(Excerpts from a dataset)
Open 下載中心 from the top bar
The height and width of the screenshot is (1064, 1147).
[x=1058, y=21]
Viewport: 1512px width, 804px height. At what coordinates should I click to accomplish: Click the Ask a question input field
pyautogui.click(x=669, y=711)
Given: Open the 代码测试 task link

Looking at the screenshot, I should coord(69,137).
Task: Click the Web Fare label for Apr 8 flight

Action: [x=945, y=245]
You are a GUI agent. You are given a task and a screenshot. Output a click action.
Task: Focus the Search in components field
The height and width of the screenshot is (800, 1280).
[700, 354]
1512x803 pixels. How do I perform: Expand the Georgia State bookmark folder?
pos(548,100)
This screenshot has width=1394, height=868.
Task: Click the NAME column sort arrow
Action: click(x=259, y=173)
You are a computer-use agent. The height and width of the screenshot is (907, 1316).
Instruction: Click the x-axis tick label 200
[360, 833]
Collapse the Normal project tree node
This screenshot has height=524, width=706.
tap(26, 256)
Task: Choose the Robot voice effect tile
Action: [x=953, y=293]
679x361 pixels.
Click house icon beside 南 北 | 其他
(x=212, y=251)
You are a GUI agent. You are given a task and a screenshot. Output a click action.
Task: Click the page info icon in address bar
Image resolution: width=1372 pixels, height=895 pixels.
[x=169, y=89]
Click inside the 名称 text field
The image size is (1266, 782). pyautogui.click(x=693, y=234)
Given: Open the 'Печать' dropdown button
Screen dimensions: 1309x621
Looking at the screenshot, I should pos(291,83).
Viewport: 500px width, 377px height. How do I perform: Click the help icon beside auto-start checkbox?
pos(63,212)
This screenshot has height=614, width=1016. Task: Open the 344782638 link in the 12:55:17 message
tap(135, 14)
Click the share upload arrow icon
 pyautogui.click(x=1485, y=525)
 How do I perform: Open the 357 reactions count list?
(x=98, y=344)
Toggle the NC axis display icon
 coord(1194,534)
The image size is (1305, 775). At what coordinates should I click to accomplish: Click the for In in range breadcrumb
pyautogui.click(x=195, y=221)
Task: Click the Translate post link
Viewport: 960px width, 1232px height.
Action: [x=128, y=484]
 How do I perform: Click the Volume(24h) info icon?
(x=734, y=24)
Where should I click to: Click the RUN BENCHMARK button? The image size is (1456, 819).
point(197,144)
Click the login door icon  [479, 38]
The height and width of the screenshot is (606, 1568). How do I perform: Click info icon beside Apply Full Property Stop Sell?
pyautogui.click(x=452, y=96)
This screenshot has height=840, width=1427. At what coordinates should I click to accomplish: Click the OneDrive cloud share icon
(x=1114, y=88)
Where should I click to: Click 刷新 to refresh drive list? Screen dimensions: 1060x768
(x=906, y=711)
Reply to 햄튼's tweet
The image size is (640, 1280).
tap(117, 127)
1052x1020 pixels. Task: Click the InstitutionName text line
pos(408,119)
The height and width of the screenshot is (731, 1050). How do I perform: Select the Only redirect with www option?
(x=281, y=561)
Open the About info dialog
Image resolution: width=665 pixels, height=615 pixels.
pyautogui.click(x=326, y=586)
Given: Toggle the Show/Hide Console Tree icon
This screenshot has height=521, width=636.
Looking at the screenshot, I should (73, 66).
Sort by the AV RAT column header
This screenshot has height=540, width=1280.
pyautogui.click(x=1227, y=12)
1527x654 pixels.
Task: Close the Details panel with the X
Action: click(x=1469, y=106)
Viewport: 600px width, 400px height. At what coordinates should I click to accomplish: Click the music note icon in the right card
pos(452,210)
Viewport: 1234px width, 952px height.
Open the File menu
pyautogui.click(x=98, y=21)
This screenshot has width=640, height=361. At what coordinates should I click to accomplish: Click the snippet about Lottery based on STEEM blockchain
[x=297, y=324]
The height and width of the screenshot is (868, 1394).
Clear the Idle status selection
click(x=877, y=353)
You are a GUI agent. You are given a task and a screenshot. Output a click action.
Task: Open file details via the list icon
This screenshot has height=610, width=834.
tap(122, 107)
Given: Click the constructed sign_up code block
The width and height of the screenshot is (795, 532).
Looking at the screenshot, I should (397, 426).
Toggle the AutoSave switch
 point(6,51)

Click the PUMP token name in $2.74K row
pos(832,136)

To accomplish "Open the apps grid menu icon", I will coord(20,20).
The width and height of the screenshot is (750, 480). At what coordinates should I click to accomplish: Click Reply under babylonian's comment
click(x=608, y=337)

*Task goal:*
Transcribe all of the data exactly, leaving no line out.

*Finished task:*
Open 下載中心 from the top bar
The height and width of the screenshot is (1064, 1147).
[x=1058, y=21]
Viewport: 1512px width, 804px height. At what coordinates should I click to accomplish: Click the Ask a question input field
pyautogui.click(x=669, y=711)
Given: Open the 代码测试 task link

Looking at the screenshot, I should coord(69,137).
Task: Click the Web Fare label for Apr 8 flight

Action: [x=945, y=245]
You are a GUI agent. You are given a task and a screenshot. Output a click action.
Task: Focus the Search in components field
The height and width of the screenshot is (800, 1280).
[700, 354]
1512x803 pixels. How do I perform: Expand the Georgia State bookmark folder?
pos(548,100)
This screenshot has width=1394, height=868.
Task: Click the NAME column sort arrow
Action: click(x=259, y=173)
You are a computer-use agent. The height and width of the screenshot is (907, 1316).
Instruction: Click the x-axis tick label 200
[360, 833]
Collapse the Normal project tree node
This screenshot has height=524, width=706.
tap(26, 256)
Task: Choose the Robot voice effect tile
Action: [x=953, y=293]
679x361 pixels.
Click house icon beside 南 北 | 其他
(x=212, y=251)
You are a GUI agent. You are given a task and a screenshot. Output a click action.
Task: Click the page info icon in address bar
Image resolution: width=1372 pixels, height=895 pixels.
[x=169, y=89]
Click inside the 名称 text field
The image size is (1266, 782). pyautogui.click(x=693, y=234)
Given: Open the 'Печать' dropdown button
Screen dimensions: 1309x621
Looking at the screenshot, I should pos(291,83).
Viewport: 500px width, 377px height. How do I perform: Click the help icon beside auto-start checkbox?
pos(63,212)
This screenshot has height=614, width=1016. Task: Open the 344782638 link in the 12:55:17 message
tap(135, 14)
Click the share upload arrow icon
 pyautogui.click(x=1485, y=525)
 How do I perform: Open the 357 reactions count list?
(x=98, y=344)
Toggle the NC axis display icon
 coord(1194,534)
The image size is (1305, 775). At what coordinates should I click to accomplish: Click the for In in range breadcrumb
pyautogui.click(x=195, y=221)
Task: Click the Translate post link
Viewport: 960px width, 1232px height.
Action: [x=128, y=484]
 How do I perform: Click the Volume(24h) info icon?
(x=734, y=24)
Where should I click to: Click the RUN BENCHMARK button? The image size is (1456, 819).
point(197,144)
Click the login door icon  [479, 38]
The height and width of the screenshot is (606, 1568). How do I perform: Click info icon beside Apply Full Property Stop Sell?
pyautogui.click(x=452, y=96)
This screenshot has height=840, width=1427. At what coordinates should I click to accomplish: Click the OneDrive cloud share icon
(x=1114, y=88)
Where should I click to: Click 刷新 to refresh drive list? Screen dimensions: 1060x768
(x=906, y=711)
Reply to 햄튼's tweet
The image size is (640, 1280).
tap(117, 127)
1052x1020 pixels. Task: Click the InstitutionName text line
pos(408,119)
The height and width of the screenshot is (731, 1050). How do I perform: Select the Only redirect with www option?
(x=281, y=561)
Open the About info dialog
Image resolution: width=665 pixels, height=615 pixels.
pyautogui.click(x=326, y=586)
Given: Toggle the Show/Hide Console Tree icon
This screenshot has height=521, width=636.
Looking at the screenshot, I should (73, 66).
Sort by the AV RAT column header
This screenshot has height=540, width=1280.
pyautogui.click(x=1227, y=12)
1527x654 pixels.
Task: Close the Details panel with the X
Action: click(x=1469, y=106)
Viewport: 600px width, 400px height. At what coordinates should I click to accomplish: Click the music note icon in the right card
pos(452,210)
Viewport: 1234px width, 952px height.
Open the File menu
pyautogui.click(x=98, y=21)
This screenshot has width=640, height=361. At what coordinates should I click to accomplish: Click the snippet about Lottery based on STEEM blockchain
[x=297, y=324]
The height and width of the screenshot is (868, 1394).
Clear the Idle status selection
click(x=877, y=353)
You are a GUI agent. You are given a task and a screenshot. Output a click action.
Task: Open file details via the list icon
This screenshot has height=610, width=834.
tap(122, 107)
Given: Click the constructed sign_up code block
The width and height of the screenshot is (795, 532).
Looking at the screenshot, I should (397, 426).
Toggle the AutoSave switch
 point(6,51)

Click the PUMP token name in $2.74K row
pos(832,136)

To accomplish "Open the apps grid menu icon", I will coord(20,20).
The width and height of the screenshot is (750, 480). At what coordinates should I click to accomplish: Click Reply under babylonian's comment
click(x=608, y=337)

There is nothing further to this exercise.